Contreras let his bat do all the talking Friday in what everyone called his “homecoming” game. His two-run home run in the eighth inning led the Cubs to a comeback win over the Marlins, snapping a five-game losing streak.
“I’m happy to be with the Cubs for the rest of the year,” Contreras said. “Why not? We have a really good chemistry in the clubhouse, a really good fan base. I know that right now this is not a winning team, but I know at some point we will turn into a winning team.
“They’ve done a good job raising the farm (system).
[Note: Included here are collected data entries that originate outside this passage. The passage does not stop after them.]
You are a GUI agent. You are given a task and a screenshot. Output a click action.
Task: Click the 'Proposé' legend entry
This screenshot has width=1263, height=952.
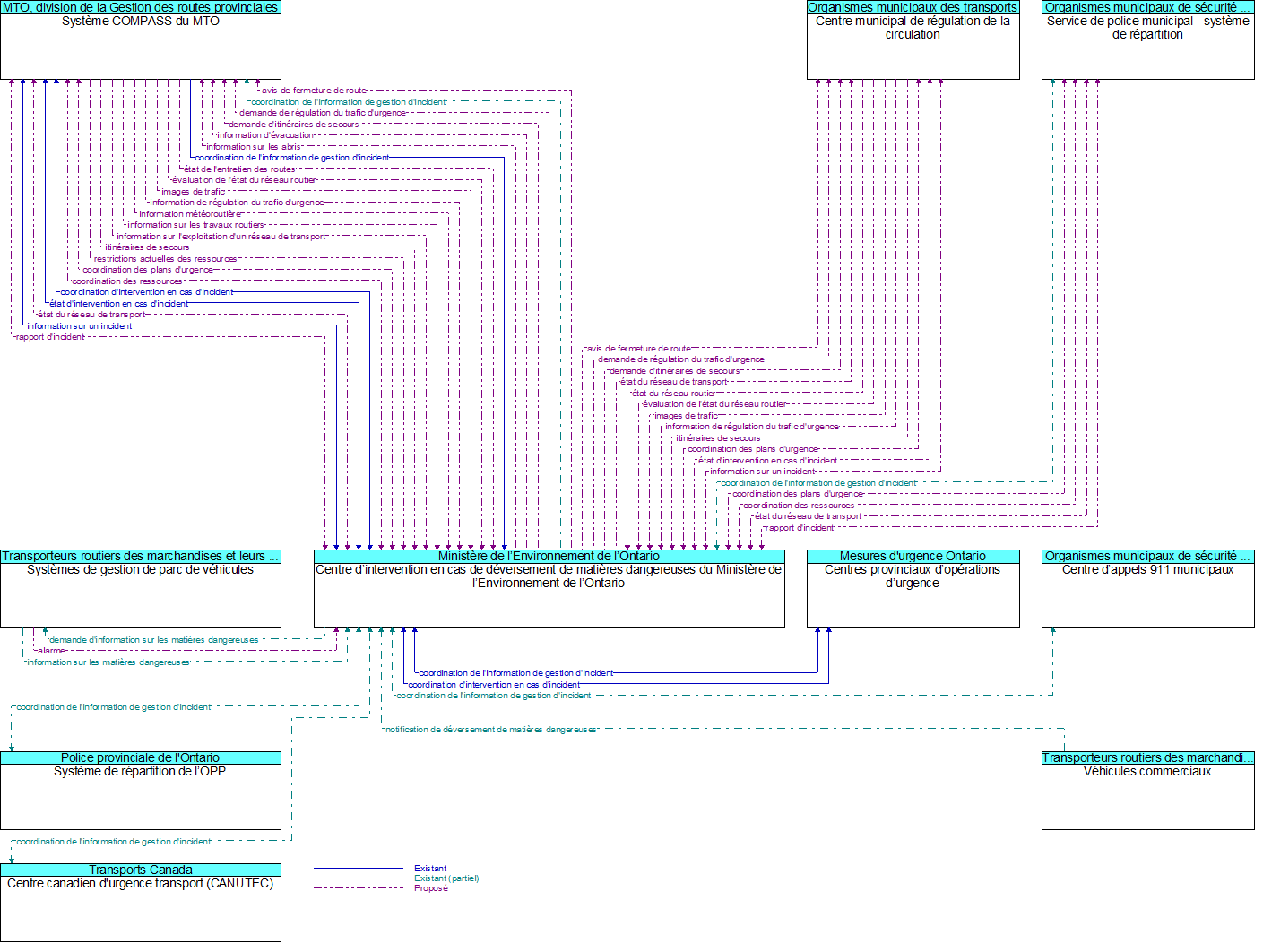pos(431,888)
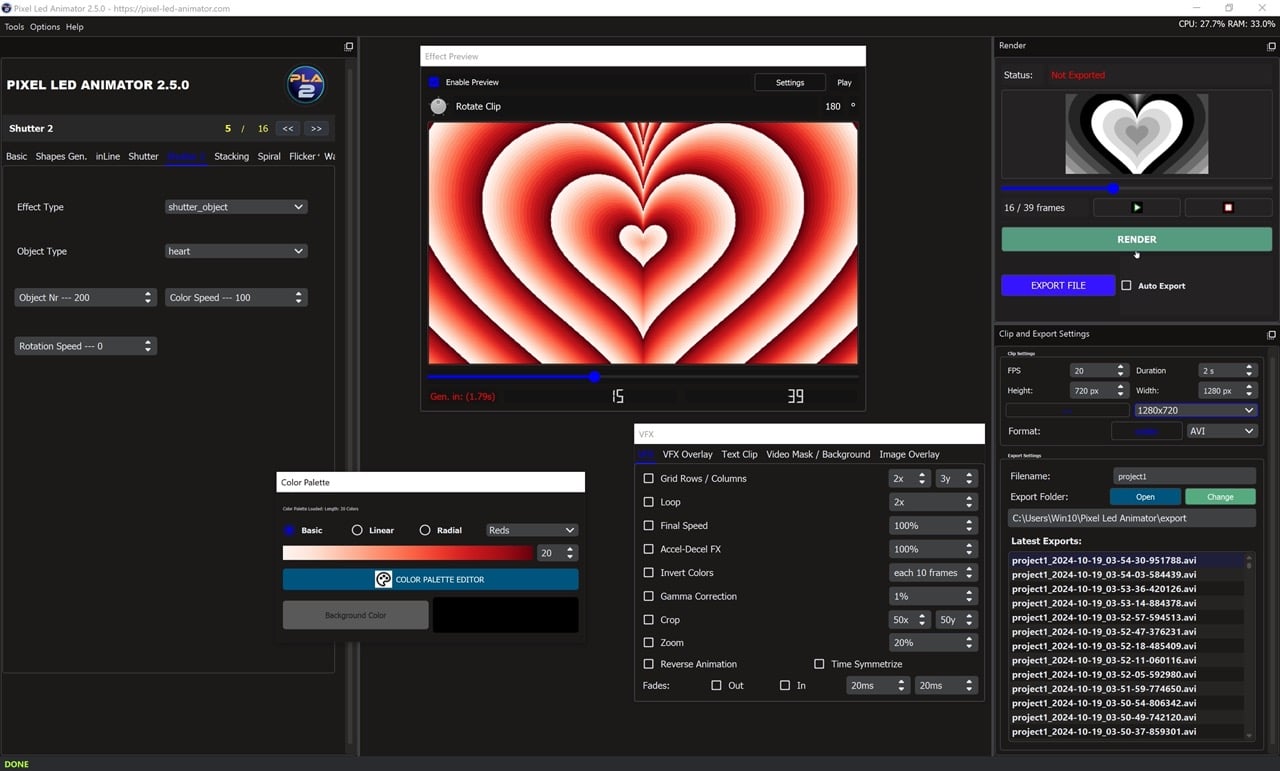Click the render frame progress slider
1280x771 pixels.
[x=1113, y=188]
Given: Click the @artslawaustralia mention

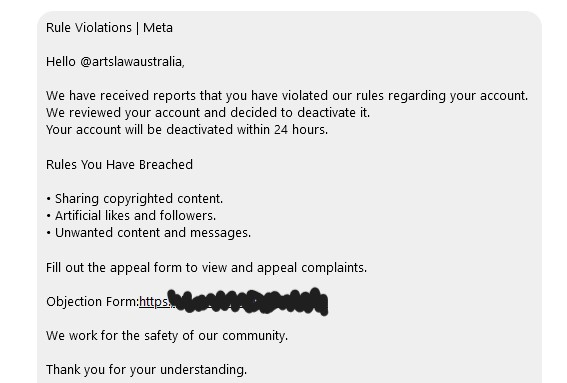Looking at the screenshot, I should (132, 62).
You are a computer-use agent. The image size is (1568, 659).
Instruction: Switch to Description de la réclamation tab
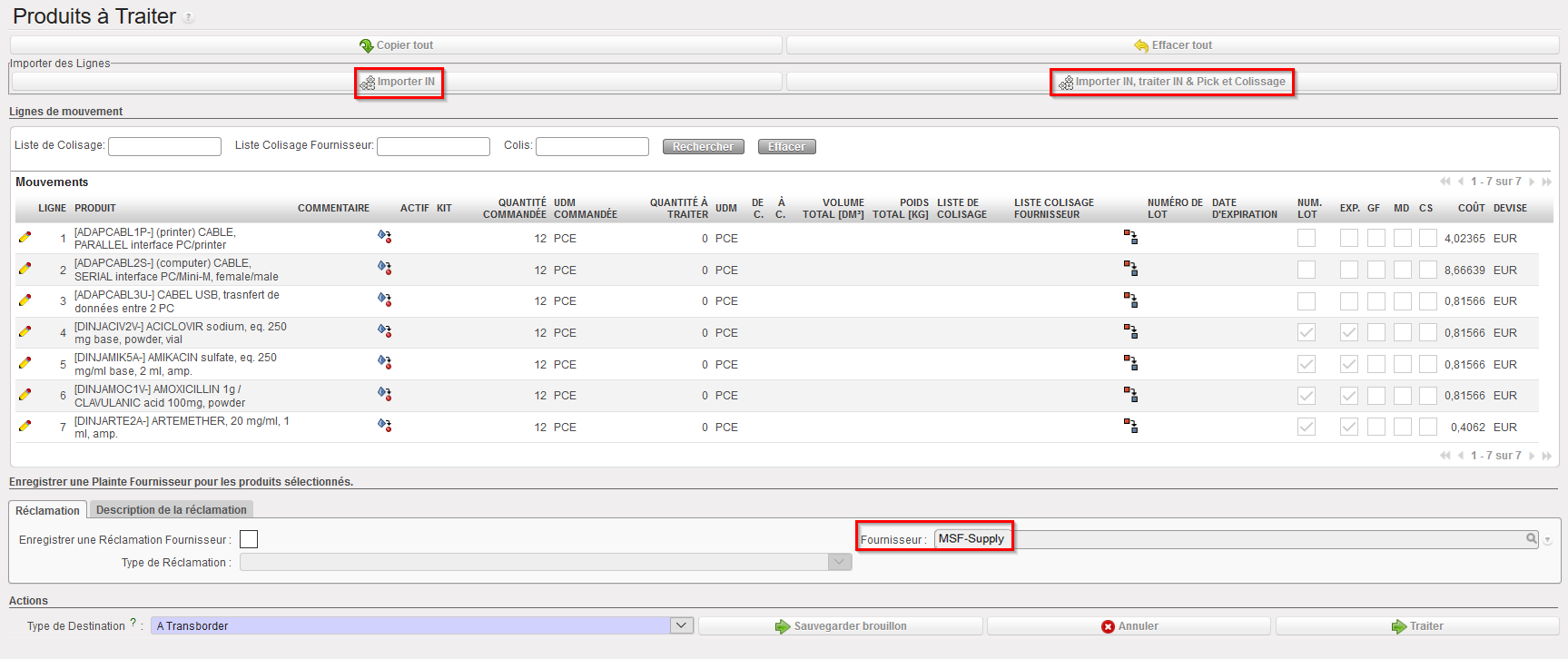pyautogui.click(x=171, y=510)
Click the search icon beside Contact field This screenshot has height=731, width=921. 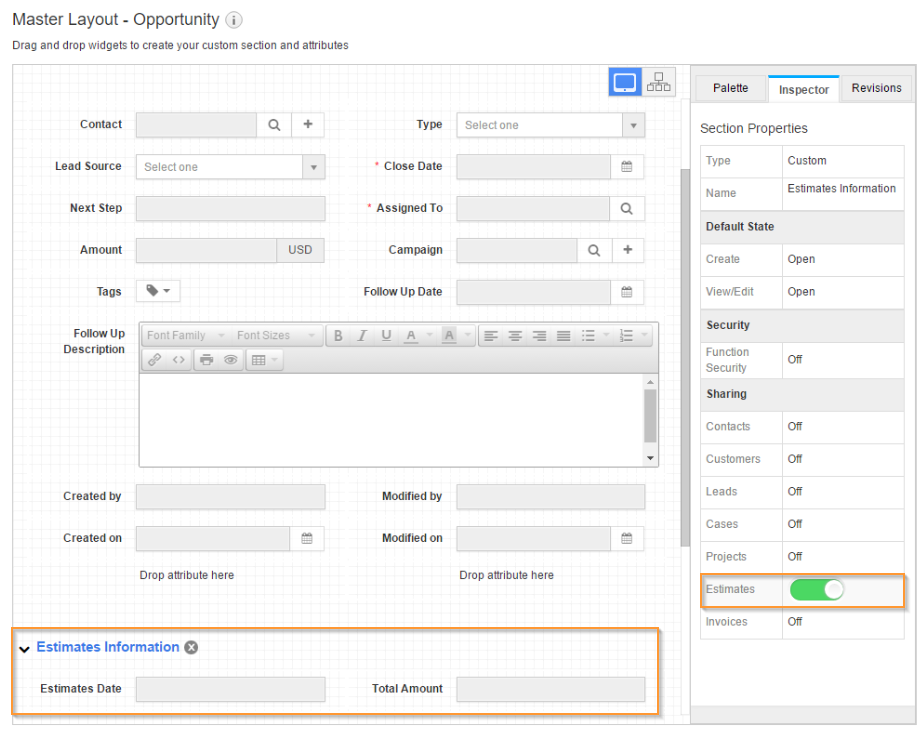click(274, 125)
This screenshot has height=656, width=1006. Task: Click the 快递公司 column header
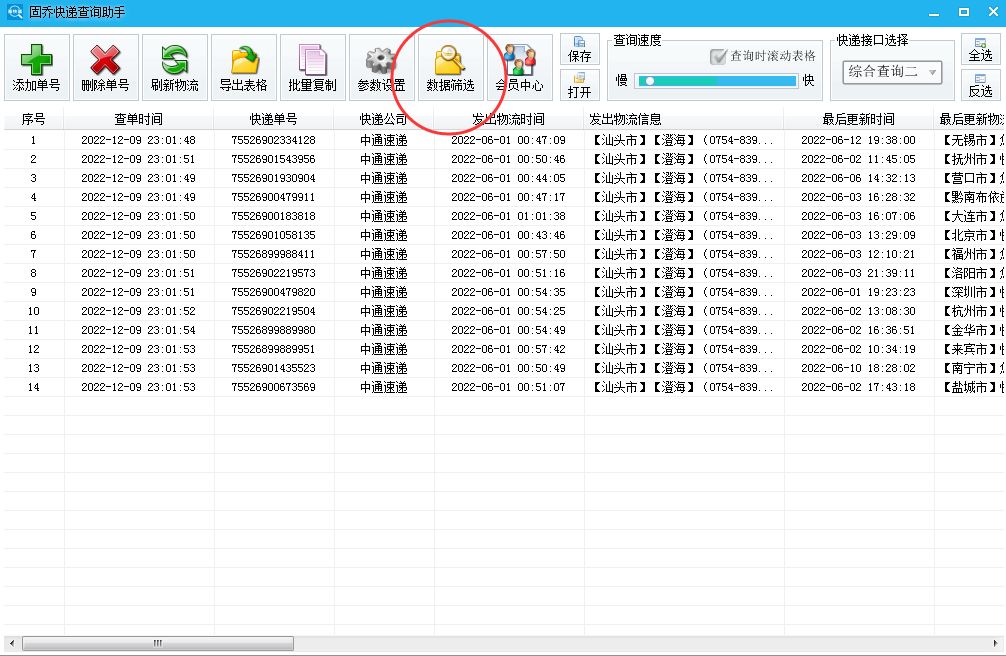(x=385, y=119)
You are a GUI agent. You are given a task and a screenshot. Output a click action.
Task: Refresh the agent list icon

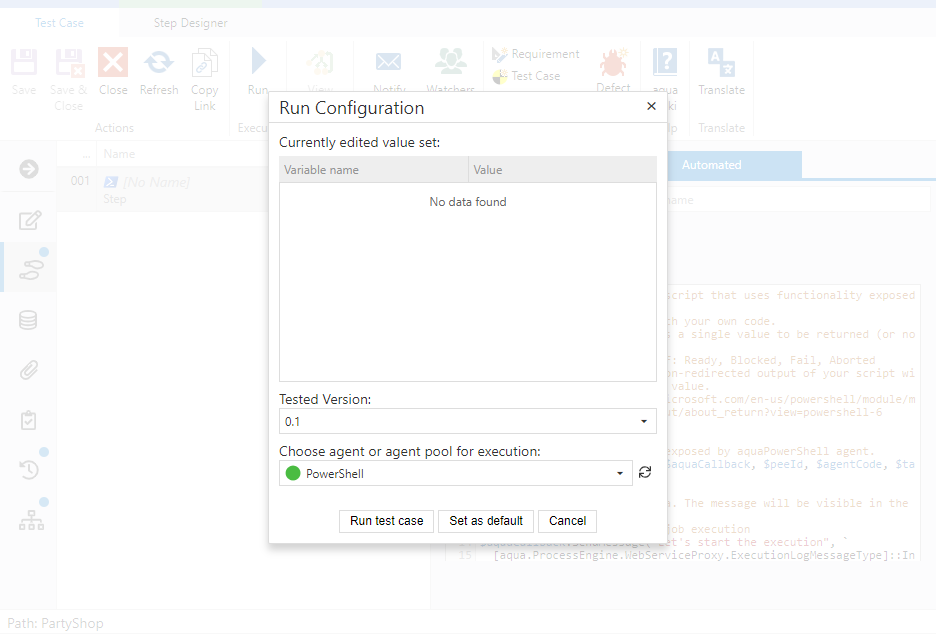[645, 473]
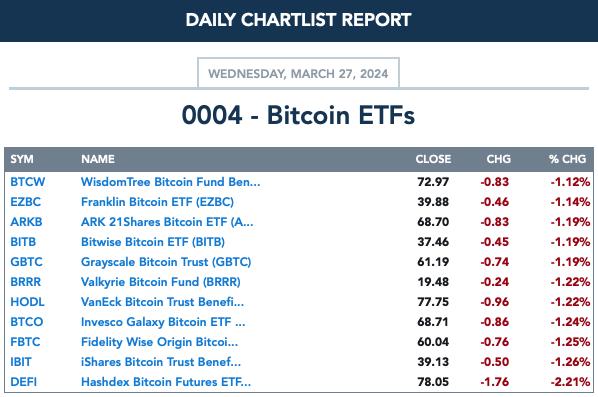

I’ve been hearing a lot about prospects in the organization that are really exciting. Hopefully with time and experience, they’ll be the best.”
Cubs fans showered Contreras with love before his first-inning at-bat and again after his no-doubt-about-it home run off Dylan Floro in the eighth, shortly after Nick Madrigal led off the inning with a single. Madrigal had the Cubs’ first hit of the game — a single leading off the sixth off reliever Huascar Brazobán — heading into the inning.
Justin Steele struck out 10 in 4 ⅔ innings, while reliever Rowan Wick threw 1 ⅓ scoreless frames to earn the win.
But the day belonged to Contreras, who was hugging everyone in sight the last time he left Wrigley after assuming like everyone else that he would be dealt by the Tuesday trade deadline.
“Last time was kind of saying goodbye, it was an emotional moment,” Contreras said. “Today was really a high-energy moment.”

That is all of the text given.